Growing up, May Hanover was a good girl, always. Well-behaved, top of her class, a compulsive rule-follower. Raised by a first-generation Chinese single mother with high expectations, May didn’t have room to slip up, let alone fail. Her friends didn’t call her the Little Sheriff for nothing.
But even good girls have secrets. And regrets. When it comes to her friendship with Lauren and Kelsey, she's had her fair share of both. Their bond—forged when May was just twelve years old—has withstood a tragic accident, individual scandals, heartbreak and loss. Now the three friends have reunited for the first time in years for a few days of sun and fun in the Hamptons.

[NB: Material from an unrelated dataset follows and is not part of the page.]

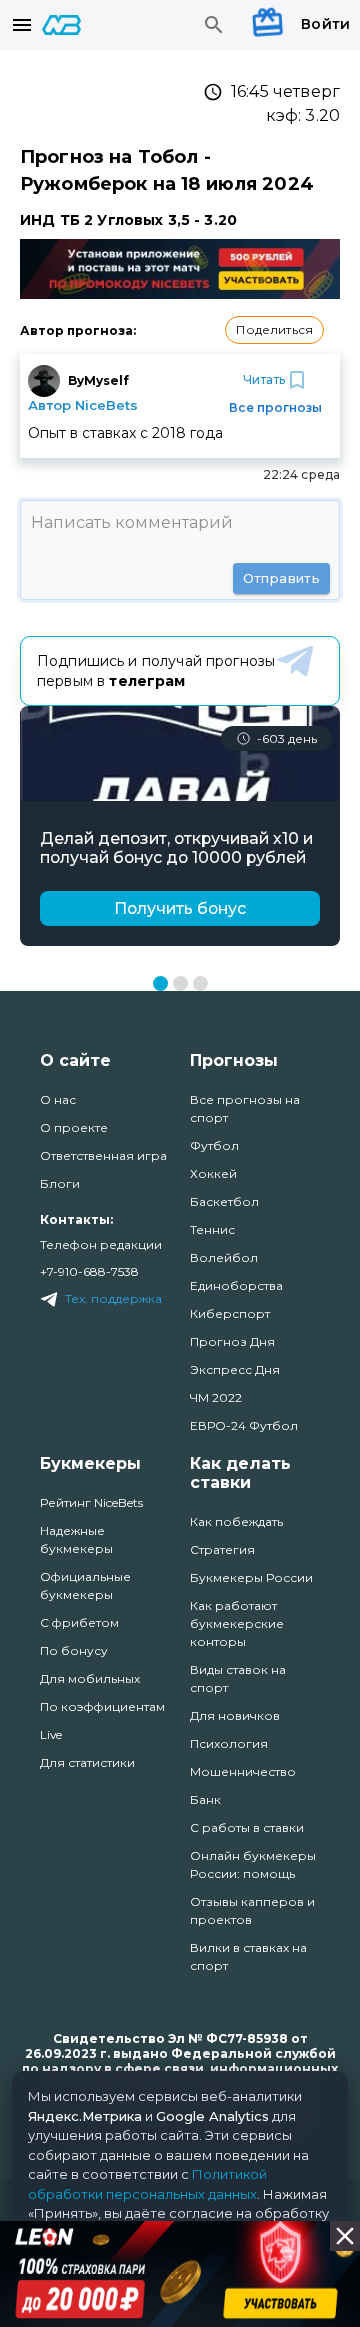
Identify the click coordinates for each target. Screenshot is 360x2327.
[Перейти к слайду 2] (180, 983)
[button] (274, 330)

But a chance encounter with a pair of strangers leads to a drunken prank that goes horribly awry.
When she finds herself at the center of an urgent police investigation, May begins to wonder whether Lauren and Kelsey are keeping secrets from her, testing the limits of her loyalty to lifelong friends.
What had they gone and done?
The Note is a page-turner of the highest order from one of our greatest contemporary suspense writers.
PUBLISHERS WEEKLY
A prank goes wrong in this disappointing standalone from bestseller Burke (Find Me). Law professor May Hanover jumps at the opportunity to meet her two best friends, commercial real estate heiress Kelsey Ellis and renowned musician Lauren Berry, for a weekend getaway in the Hamptons. Frustrated by a couple who steals their parking space at a restaurant, the women write a cryptic note ("He's cheating. He always does") on a napkin and leave it on the strangers' car. On the last day of their trip, they learn that David Smith, the driver of the car, has gone missing. When the NYPD show up at May's building in Manhattan, she attempts to clear the air, but the police remain suspicious—owing, in part, to each woman's involvement in heavily publicized scandals: Lauren has been engaged in a decades-long affair with a married Texas oilman; May suffered a breakdown on a New York City subway platform that went viral; and Kelsey's estranged husband was gunned down five years earlier by an unknown killer. Patient readers will enjoy the clever conclusion, but each woman's backstory is given so much space that it significantly slackens the narrative tension, and there's no one to root for among the unpleasant cast. Burke has done better.